Frau Kampusch ist gerade mal keine zwei Wochen jünger als ich. Ich kann mich nicht mehr daran erinnern, was ich im Jahr '98 gemacht habe. Acht Jahre sind eine unvorstellbar lange Zeit, '98 war ich noch ein unmündiges Kind, heute mache ich die Autobahn unsicher.
Die Story an sich bewegte mich genauso wie alle anderen Schlagzeilen. Aha. Gelesen. Weg.

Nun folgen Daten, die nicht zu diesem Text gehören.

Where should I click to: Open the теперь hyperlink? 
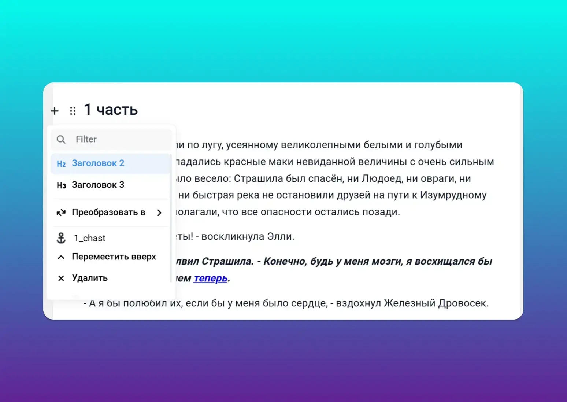coord(210,278)
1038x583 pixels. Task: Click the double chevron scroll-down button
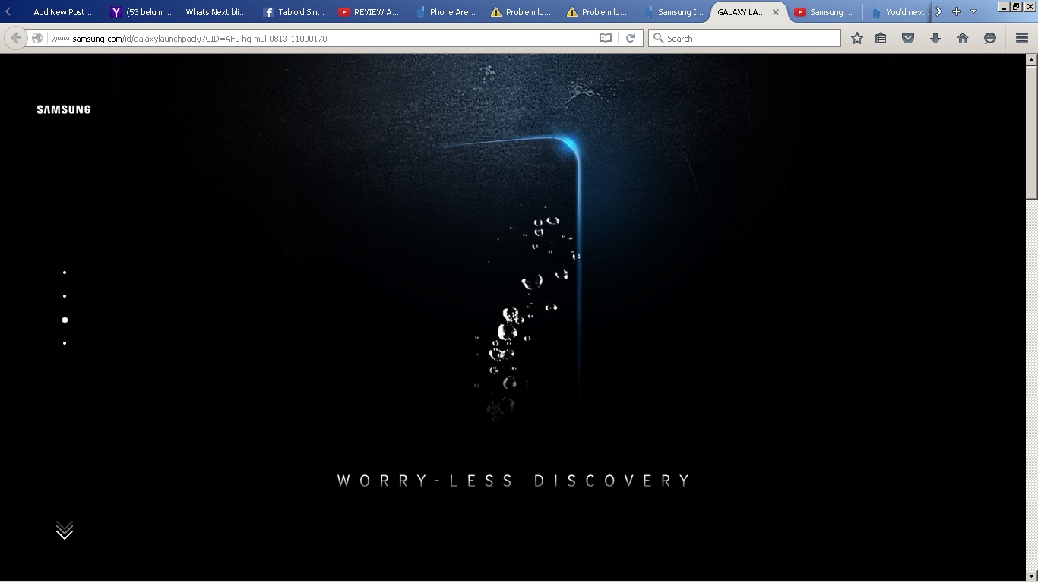[x=65, y=530]
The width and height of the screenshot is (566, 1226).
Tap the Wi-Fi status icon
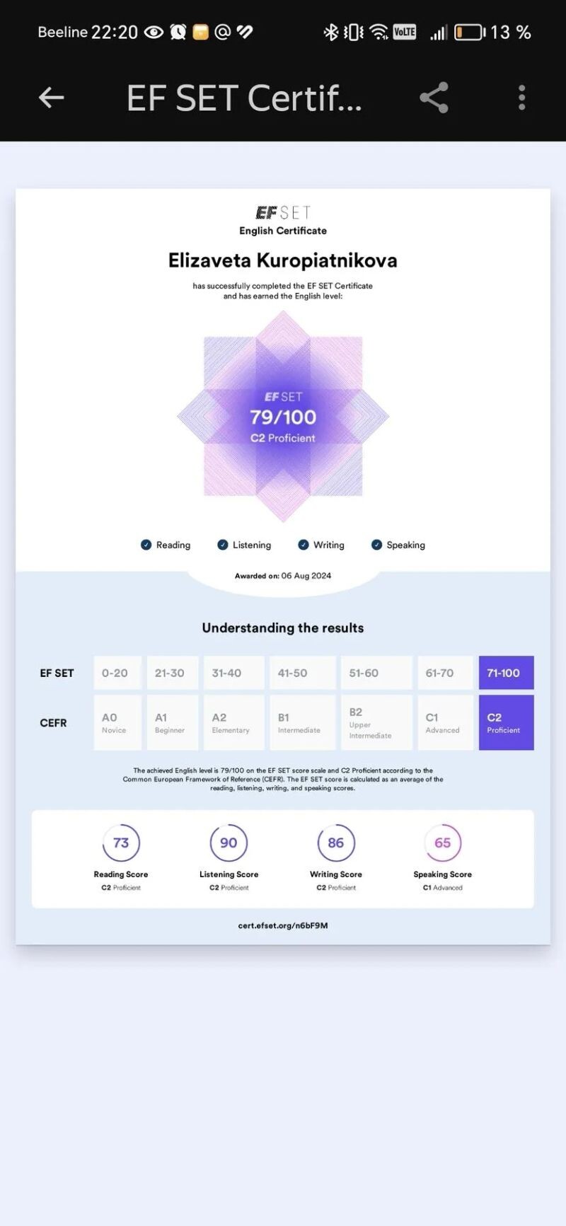click(379, 33)
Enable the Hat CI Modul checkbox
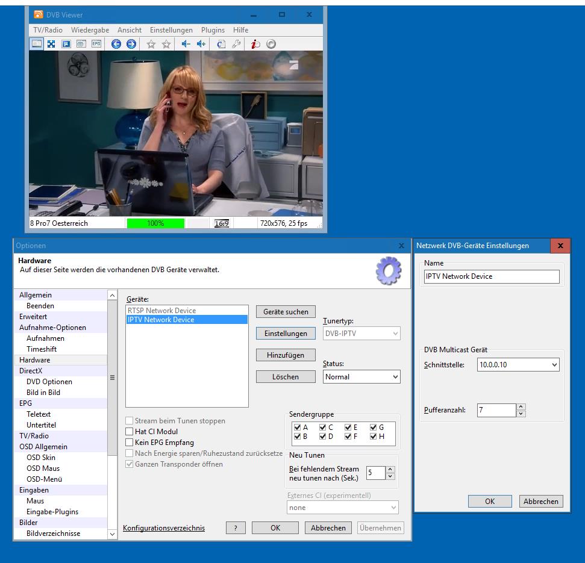 coord(129,432)

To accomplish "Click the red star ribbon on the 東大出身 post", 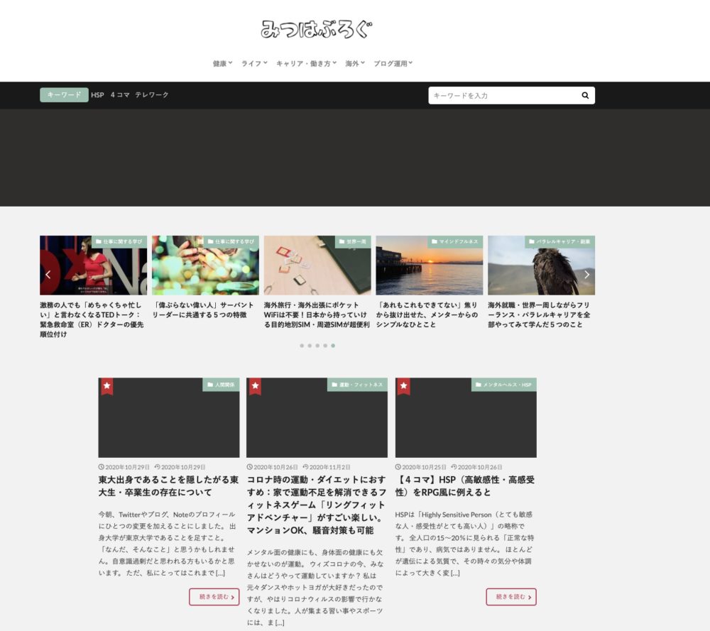I will coord(107,386).
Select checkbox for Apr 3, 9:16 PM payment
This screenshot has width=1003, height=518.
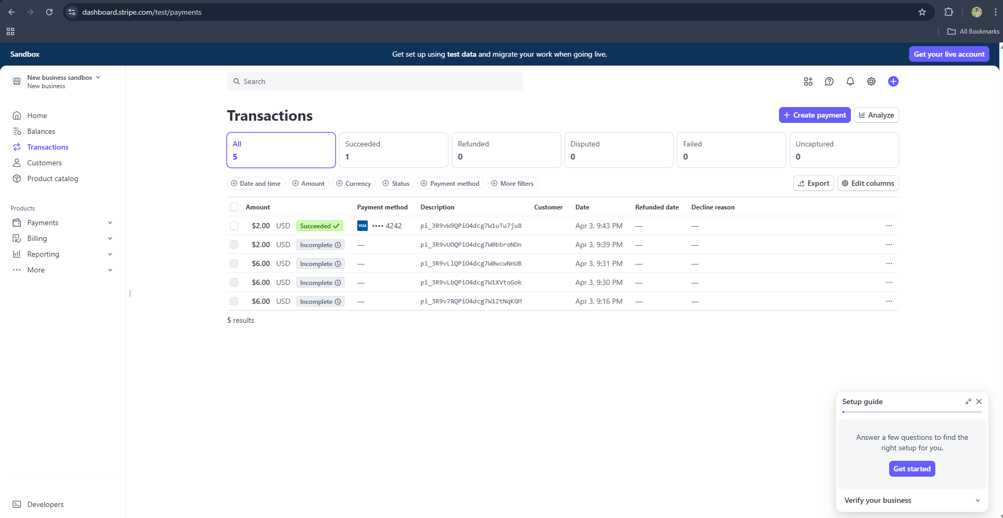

Am Mittwoch aber habe ich mich nach anstrengender Schichtarbeit müde vor den Fernseher gesetzt um mich noch etwas berieseln zu lassen. Die Deutsche Mannschaft führte bereits 4:0 gegen die San Marinesen, als ich zu RTL zappte und das Interview mit Frau Kampusch meine Aufmerksamkeit erregte. Eine unglaublich souveräne, toughe, intelligente, hübsche, witzige, charmante junge (und was es sonst noch an positiven Konnotationen passt) Frau schildert ihr jämmerliches Schicksal.
Ich zappte zwar noch ein paar Mal zwischen Fußball und Interview hin und her, aber ich konnte diese starke Persönlichkeit nicht mehr aus dem Kopf bekommen. Weniger die grausige Geschichte die im Voyeurismusofen der Medien fröhlich vor sich hin gart und stündlich um immer mehr Vermutungen, Halbwahrheiten und Gedankenmüll Unbeteiligter ergänzt wird, sondern die Person an sich hat mich stark fasziniert.
Nun liest man ab und dann auch auf unterschiedlichen Newsseiten (faz, welt, spiegel, zeit, sz, dieverse blogs bis hin zu krone, ö24 und standard) die Kommentare von einigen Zuschauern (u.a. zu diesem Interview).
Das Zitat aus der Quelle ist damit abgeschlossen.